--- start ---

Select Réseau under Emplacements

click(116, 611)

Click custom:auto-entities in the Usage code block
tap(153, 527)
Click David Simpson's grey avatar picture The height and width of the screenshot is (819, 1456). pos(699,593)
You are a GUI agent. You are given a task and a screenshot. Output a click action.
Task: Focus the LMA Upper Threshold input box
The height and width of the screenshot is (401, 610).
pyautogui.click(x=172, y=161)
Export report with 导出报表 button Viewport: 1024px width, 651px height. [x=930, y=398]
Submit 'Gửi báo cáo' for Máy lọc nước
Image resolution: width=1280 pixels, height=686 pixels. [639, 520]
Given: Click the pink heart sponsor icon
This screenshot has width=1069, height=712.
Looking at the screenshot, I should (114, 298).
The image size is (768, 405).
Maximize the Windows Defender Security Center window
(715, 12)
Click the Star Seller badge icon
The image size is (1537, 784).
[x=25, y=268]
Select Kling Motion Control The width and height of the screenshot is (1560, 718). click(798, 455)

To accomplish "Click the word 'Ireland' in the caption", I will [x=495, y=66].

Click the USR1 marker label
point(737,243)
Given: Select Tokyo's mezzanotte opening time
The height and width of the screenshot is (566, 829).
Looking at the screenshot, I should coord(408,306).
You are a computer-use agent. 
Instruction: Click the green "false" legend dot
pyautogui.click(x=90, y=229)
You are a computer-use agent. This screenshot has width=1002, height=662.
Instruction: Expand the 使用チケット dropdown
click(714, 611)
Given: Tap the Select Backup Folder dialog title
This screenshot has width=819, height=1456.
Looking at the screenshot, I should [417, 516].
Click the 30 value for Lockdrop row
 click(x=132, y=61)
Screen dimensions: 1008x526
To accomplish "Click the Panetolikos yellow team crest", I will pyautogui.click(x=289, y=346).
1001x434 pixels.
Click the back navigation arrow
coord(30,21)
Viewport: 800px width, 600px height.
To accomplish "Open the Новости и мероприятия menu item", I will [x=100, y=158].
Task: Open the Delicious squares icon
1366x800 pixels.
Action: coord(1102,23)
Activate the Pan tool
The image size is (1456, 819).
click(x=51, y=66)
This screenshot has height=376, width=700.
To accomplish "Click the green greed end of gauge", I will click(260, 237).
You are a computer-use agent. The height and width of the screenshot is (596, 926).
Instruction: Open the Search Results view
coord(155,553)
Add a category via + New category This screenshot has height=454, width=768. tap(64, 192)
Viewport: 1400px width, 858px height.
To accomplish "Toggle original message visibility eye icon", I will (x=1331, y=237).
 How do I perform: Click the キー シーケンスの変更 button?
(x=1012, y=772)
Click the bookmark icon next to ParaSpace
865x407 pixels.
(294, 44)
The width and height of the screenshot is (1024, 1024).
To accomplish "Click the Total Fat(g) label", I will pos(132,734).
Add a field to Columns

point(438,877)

--- end ---

**Short task:** Please turn every line of the entries above into a JSON list of strings, with one string per line and blank lines omitted.

**Answer to this exercise:**
[
  "Select Réseau under Emplacements",
  "click(116, 611)",
  "Click custom:auto-entities in the Usage code block",
  "tap(153, 527)",
  "Click David Simpson's grey avatar picture The height and width of the screenshot is (819, 1456). pos(699,593)",
  "You are a GUI agent. You are given a task and a screenshot. Output a click action.",
  "Task: Focus the LMA Upper Threshold input box",
  "The height and width of the screenshot is (401, 610).",
  "pyautogui.click(x=172, y=161)",
  "Export report with 导出报表 button Viewport: 1024px width, 651px height. [x=930, y=398]",
  "Submit 'Gửi báo cáo' for Máy lọc nước",
  "Image resolution: width=1280 pixels, height=686 pixels. [639, 520]",
  "Given: Click the pink heart sponsor icon",
  "This screenshot has width=1069, height=712.",
  "Looking at the screenshot, I should (114, 298).",
  "The image size is (768, 405).",
  "Maximize the Windows Defender Security Center window",
  "(715, 12)",
  "Click the Star Seller badge icon",
  "The image size is (1537, 784).",
  "[x=25, y=268]",
  "Select Kling Motion Control The width and height of the screenshot is (1560, 718). click(798, 455)",
  "To accomplish \"Click the word 'Ireland' in the caption\", I will [x=495, y=66].",
  "Click the USR1 marker label",
  "point(737,243)",
  "Given: Select Tokyo's mezzanotte opening time",
  "The height and width of the screenshot is (566, 829).",
  "Looking at the screenshot, I should coord(408,306).",
  "You are a computer-use agent. ",
  "Instruction: Click the green \"false\" legend dot",
  "pyautogui.click(x=90, y=229)",
  "You are a computer-use agent. This screenshot has width=1002, height=662.",
  "Instruction: Expand the 使用チケット dropdown",
  "click(714, 611)",
  "Given: Tap the Select Backup Folder dialog title",
  "This screenshot has width=819, height=1456.",
  "Looking at the screenshot, I should [417, 516].",
  "Click the 30 value for Lockdrop row",
  " click(x=132, y=61)",
  "Screen dimensions: 1008x526",
  "To accomplish \"Click the Panetolikos yellow team crest\", I will pyautogui.click(x=289, y=346).",
  "1001x434 pixels.",
  "Click the back navigation arrow",
  "coord(30,21)",
  "Viewport: 800px width, 600px height.",
  "To accomplish \"Open the Новости и мероприятия menu item\", I will [x=100, y=158].",
  "Task: Open the Delicious squares icon",
  "1366x800 pixels.",
  "Action: coord(1102,23)",
  "Activate the Pan tool",
  "The image size is (1456, 819).",
  "click(x=51, y=66)",
  "This screenshot has height=376, width=700.",
  "To accomplish \"Click the green greed end of gauge\", I will click(260, 237).",
  "You are a computer-use agent. The height and width of the screenshot is (596, 926).",
  "Instruction: Open the Search Results view",
  "coord(155,553)",
  "Add a category via + New category This screenshot has height=454, width=768. tap(64, 192)",
  "Viewport: 1400px width, 858px height.",
  "To accomplish \"Toggle original message visibility eye icon\", I will (x=1331, y=237).",
  " How do I perform: Click the キー シーケンスの変更 button?",
  "(x=1012, y=772)",
  "Click the bookmark icon next to ParaSpace",
  "865x407 pixels.",
  "(294, 44)",
  "The width and height of the screenshot is (1024, 1024).",
  "To accomplish \"Click the Total Fat(g) label\", I will pos(132,734).",
  "Add a field to Columns",
  "point(438,877)"
]